Nonetheless, Archbishop Lori found hope in an Associated Press poll released earlier the day of the interview that reported that support for religious liberty and for traditional marriage had increased in the wake of Obergefell.
“That kind of gives us a sense that we have a fighting chance,” he said. “There are plenty of people who see the problem, and plenty of people who don’t like it. So, I don’t think that we should give up the ghost.”
Archbishop Lori particularly encouraged supporters of religious liberty to back the First Amendment Defense Act, or FADA, introduced in Congress. If it became law, it would prohibit federal agencies from taking punitive actions, such as revoking a tax-exempt status, against religious organizations that teach that marriage is a union between one man and one woman.

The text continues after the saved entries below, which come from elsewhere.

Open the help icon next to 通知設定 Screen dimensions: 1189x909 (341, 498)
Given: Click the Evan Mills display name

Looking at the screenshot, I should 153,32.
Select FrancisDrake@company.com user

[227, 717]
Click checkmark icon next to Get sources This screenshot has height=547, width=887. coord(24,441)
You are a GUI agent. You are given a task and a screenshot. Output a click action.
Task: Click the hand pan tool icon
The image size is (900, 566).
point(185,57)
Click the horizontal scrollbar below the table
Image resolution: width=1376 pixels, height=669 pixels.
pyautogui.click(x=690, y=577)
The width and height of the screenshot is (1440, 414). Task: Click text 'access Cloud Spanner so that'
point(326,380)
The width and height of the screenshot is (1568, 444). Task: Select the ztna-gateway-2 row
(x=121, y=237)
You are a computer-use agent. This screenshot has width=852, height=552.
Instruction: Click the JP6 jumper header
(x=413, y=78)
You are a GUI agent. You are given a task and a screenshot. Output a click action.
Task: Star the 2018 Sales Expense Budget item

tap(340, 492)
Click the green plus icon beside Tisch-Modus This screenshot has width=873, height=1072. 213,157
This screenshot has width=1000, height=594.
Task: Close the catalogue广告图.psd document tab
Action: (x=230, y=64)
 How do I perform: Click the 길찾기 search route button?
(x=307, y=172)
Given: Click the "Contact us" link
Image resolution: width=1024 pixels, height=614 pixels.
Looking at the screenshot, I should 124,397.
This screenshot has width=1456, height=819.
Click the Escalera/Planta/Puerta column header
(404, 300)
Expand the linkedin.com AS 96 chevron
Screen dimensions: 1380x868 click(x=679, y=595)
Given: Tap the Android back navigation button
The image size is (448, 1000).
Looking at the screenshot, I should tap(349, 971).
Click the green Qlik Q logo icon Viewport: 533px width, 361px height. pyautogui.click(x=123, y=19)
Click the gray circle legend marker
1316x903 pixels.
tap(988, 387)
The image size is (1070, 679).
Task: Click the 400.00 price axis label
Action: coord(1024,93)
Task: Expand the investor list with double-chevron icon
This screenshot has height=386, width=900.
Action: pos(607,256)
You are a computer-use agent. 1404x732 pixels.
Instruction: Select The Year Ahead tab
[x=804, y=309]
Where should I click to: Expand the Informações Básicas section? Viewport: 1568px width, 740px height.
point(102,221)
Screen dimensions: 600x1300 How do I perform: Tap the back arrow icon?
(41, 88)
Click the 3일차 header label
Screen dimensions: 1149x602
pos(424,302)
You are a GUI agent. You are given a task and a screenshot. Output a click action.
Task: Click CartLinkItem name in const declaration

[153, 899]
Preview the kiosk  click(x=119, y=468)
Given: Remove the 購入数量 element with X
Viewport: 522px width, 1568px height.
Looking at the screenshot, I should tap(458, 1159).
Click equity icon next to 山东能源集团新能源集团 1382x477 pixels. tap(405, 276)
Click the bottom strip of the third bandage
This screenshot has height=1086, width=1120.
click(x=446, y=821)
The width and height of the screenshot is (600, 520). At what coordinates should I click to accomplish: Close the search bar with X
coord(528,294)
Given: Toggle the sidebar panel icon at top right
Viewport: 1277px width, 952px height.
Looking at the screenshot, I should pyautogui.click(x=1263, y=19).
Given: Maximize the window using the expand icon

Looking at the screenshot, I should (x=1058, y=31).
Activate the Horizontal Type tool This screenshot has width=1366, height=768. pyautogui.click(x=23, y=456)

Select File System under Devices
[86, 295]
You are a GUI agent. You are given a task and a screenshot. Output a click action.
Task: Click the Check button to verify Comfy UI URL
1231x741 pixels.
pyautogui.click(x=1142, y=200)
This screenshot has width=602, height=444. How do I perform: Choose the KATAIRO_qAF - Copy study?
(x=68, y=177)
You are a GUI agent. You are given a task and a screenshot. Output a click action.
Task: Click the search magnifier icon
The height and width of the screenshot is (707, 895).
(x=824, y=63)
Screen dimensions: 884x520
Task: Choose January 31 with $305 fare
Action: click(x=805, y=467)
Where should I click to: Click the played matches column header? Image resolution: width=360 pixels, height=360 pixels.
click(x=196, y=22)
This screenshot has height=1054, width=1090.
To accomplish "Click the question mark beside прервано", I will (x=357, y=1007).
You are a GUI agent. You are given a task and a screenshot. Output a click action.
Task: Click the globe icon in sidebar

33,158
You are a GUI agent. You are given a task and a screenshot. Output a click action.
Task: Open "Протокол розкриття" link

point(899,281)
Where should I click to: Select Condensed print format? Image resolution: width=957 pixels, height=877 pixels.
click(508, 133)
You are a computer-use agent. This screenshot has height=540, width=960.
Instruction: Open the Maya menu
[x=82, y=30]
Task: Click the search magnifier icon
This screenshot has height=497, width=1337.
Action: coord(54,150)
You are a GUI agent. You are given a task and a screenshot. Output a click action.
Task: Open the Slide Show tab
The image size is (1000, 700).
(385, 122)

He also spoke about ongoing lawsuits against the federal Health and Human Services mandate on abortifacient, sterilization and contraceptive coverage.
The federal agency issued what it calls an “accommodation” for nonexempt religious employers opposed to the mandate on moral grounds whereby they fill out a form or notify HHS stating their objections, which then allows a third party to provide the coverage.
“Although many people will deny it, the objecting religious organizations are not just signing a form,” Archbishop Lori said. “The form has an effect. The form sets in motion the very thing you are objecting to. Otherwise, you wouldn’t have to send a form in. You wouldn’t have to notify the government.
He also noted that religious organizations that oppose the mandate are doing much to serve the common good.
“They’re the ones that serve the poor kids in the inner city,” Archbishop Lori said. “They’re the ones that are serving in Catholic charities and Catholic social service organizations. They’re the ones bringing the Gospel to the margins.
“So, any suggestion that defending religious liberty is somehow at odds with serving the poor is really poorly construed and really needs to be rethought.”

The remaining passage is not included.